Task to carry out:
Copy every one of the records below without any change.

Records for this task:

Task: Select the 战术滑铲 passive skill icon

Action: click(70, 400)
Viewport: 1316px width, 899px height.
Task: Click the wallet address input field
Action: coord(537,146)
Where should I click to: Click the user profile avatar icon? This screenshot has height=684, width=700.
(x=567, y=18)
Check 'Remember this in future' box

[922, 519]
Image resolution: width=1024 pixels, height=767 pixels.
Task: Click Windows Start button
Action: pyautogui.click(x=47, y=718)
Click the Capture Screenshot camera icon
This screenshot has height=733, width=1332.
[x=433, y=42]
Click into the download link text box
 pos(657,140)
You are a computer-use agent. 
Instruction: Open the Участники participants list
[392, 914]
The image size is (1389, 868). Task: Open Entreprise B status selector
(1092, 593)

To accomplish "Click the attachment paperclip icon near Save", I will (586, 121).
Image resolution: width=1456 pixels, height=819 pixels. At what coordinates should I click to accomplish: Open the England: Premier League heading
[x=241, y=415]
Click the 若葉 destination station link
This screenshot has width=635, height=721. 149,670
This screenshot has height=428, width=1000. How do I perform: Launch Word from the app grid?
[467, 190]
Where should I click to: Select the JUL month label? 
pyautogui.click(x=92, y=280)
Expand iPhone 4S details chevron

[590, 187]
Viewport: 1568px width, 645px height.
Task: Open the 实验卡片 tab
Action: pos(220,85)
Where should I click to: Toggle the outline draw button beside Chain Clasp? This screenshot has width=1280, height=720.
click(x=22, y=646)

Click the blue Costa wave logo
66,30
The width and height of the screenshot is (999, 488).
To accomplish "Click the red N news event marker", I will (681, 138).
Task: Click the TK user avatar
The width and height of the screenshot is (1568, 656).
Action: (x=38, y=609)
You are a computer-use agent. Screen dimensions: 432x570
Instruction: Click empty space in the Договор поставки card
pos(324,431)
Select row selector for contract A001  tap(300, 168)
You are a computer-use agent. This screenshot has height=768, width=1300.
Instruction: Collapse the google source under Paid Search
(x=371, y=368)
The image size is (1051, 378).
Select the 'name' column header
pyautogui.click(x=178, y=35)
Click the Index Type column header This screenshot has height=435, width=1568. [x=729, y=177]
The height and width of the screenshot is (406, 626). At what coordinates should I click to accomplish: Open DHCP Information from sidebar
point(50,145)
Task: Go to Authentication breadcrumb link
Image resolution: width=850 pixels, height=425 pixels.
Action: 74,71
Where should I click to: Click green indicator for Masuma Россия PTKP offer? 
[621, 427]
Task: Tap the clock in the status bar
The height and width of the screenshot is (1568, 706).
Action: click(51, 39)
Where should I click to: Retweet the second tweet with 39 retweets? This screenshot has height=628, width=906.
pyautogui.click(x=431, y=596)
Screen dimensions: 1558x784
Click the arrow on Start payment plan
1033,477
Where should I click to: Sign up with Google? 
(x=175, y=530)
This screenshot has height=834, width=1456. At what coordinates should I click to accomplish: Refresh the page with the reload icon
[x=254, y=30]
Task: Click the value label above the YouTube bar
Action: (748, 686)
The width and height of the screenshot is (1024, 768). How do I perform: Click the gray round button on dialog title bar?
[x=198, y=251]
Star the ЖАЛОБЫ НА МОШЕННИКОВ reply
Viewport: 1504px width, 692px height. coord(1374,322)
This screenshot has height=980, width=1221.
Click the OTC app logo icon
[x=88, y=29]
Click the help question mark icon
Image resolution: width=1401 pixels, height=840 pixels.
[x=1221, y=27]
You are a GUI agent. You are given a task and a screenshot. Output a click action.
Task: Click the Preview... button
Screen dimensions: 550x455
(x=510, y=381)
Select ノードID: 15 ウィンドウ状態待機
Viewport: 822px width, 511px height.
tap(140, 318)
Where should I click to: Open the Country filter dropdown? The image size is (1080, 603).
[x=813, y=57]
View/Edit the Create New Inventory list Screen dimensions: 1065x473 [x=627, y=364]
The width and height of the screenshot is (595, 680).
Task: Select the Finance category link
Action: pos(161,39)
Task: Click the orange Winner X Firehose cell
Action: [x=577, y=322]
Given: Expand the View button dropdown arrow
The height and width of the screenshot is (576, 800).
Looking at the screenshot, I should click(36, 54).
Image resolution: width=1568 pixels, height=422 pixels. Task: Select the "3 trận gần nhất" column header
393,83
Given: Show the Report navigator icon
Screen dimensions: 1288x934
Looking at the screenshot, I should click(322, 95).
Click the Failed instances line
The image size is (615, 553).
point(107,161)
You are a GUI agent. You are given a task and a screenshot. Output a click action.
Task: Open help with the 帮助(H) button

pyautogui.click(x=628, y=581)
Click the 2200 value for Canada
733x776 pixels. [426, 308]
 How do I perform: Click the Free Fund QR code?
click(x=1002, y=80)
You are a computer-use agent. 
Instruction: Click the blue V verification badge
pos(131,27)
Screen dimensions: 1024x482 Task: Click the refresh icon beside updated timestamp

Reply:
Task: Select the 战术滑铲 passive skill icon

Action: click(70, 400)
Viewport: 1316px width, 899px height.
Task: Click the wallet address input field
Action: coord(537,146)
Where should I click to: Click the user profile avatar icon? This screenshot has height=684, width=700.
(x=567, y=18)
Check 'Remember this in future' box

[922, 519]
Image resolution: width=1024 pixels, height=767 pixels.
Task: Click Windows Start button
Action: pyautogui.click(x=47, y=718)
Click the Capture Screenshot camera icon
This screenshot has height=733, width=1332.
[x=433, y=42]
Click into the download link text box
 pos(657,140)
You are a computer-use agent. 
Instruction: Open the Участники participants list
[392, 914]
The image size is (1389, 868). Task: Open Entreprise B status selector
(1092, 593)

To accomplish "Click the attachment paperclip icon near Save", I will (586, 121).
Image resolution: width=1456 pixels, height=819 pixels. At what coordinates should I click to accomplish: Open the England: Premier League heading
[x=241, y=415]
Click the 若葉 destination station link
This screenshot has width=635, height=721. 149,670
This screenshot has height=428, width=1000. How do I perform: Launch Word from the app grid?
[467, 190]
Where should I click to: Select the JUL month label? 
pyautogui.click(x=92, y=280)
Expand iPhone 4S details chevron

[590, 187]
Viewport: 1568px width, 645px height.
Task: Open the 实验卡片 tab
Action: pos(220,85)
Where should I click to: Toggle the outline draw button beside Chain Clasp? This screenshot has width=1280, height=720.
click(x=22, y=646)

Click the blue Costa wave logo
66,30
The width and height of the screenshot is (999, 488).
To accomplish "Click the red N news event marker", I will (681, 138).
Task: Click the TK user avatar
The width and height of the screenshot is (1568, 656).
Action: (x=38, y=609)
You are a computer-use agent. Screen dimensions: 432x570
Instruction: Click empty space in the Договор поставки card
pos(324,431)
Select row selector for contract A001  tap(300, 168)
You are a computer-use agent. This screenshot has height=768, width=1300.
Instruction: Collapse the google source under Paid Search
(x=371, y=368)
The image size is (1051, 378).
Select the 'name' column header
pyautogui.click(x=178, y=35)
Click the Index Type column header This screenshot has height=435, width=1568. [x=729, y=177]
The height and width of the screenshot is (406, 626). At what coordinates should I click to accomplish: Open DHCP Information from sidebar
point(50,145)
Task: Go to Authentication breadcrumb link
Image resolution: width=850 pixels, height=425 pixels.
Action: 74,71
Where should I click to: Click green indicator for Masuma Россия PTKP offer? 
[621, 427]
Task: Tap the clock in the status bar
The height and width of the screenshot is (1568, 706).
Action: click(51, 39)
Where should I click to: Retweet the second tweet with 39 retweets? This screenshot has height=628, width=906.
pyautogui.click(x=431, y=596)
Screen dimensions: 1558x784
Click the arrow on Start payment plan
1033,477
Where should I click to: Sign up with Google? 
(x=175, y=530)
This screenshot has height=834, width=1456. At what coordinates should I click to accomplish: Refresh the page with the reload icon
[x=254, y=30]
Task: Click the value label above the YouTube bar
Action: (748, 686)
The width and height of the screenshot is (1024, 768). How do I perform: Click the gray round button on dialog title bar?
[x=198, y=251]
Star the ЖАЛОБЫ НА МОШЕННИКОВ reply
Viewport: 1504px width, 692px height. coord(1374,322)
This screenshot has height=980, width=1221.
Click the OTC app logo icon
[x=88, y=29]
Click the help question mark icon
Image resolution: width=1401 pixels, height=840 pixels.
[x=1221, y=27]
You are a GUI agent. You are given a task and a screenshot. Output a click action.
Task: Click the Preview... button
Screen dimensions: 550x455
(x=510, y=381)
Select ノードID: 15 ウィンドウ状態待機
Viewport: 822px width, 511px height.
tap(140, 318)
Where should I click to: Open the Country filter dropdown? The image size is (1080, 603).
[x=813, y=57]
View/Edit the Create New Inventory list Screen dimensions: 1065x473 [x=627, y=364]
The width and height of the screenshot is (595, 680).
Task: Select the Finance category link
Action: pos(161,39)
Task: Click the orange Winner X Firehose cell
Action: [x=577, y=322]
Given: Expand the View button dropdown arrow
The height and width of the screenshot is (576, 800).
Looking at the screenshot, I should click(36, 54).
Image resolution: width=1568 pixels, height=422 pixels. Task: Select the "3 trận gần nhất" column header
393,83
Given: Show the Report navigator icon
Screen dimensions: 1288x934
Looking at the screenshot, I should click(322, 95).
Click the Failed instances line
The image size is (615, 553).
point(107,161)
You are a GUI agent. You are given a task and a screenshot. Output a click action.
Task: Open help with the 帮助(H) button

pyautogui.click(x=628, y=581)
Click the 2200 value for Canada
733x776 pixels. [426, 308]
 How do I perform: Click the Free Fund QR code?
click(x=1002, y=80)
You are a computer-use agent. 
Instruction: Click the blue V verification badge
pos(131,27)
Screen dimensions: 1024x482 Task: Click the refresh icon beside updated timestamp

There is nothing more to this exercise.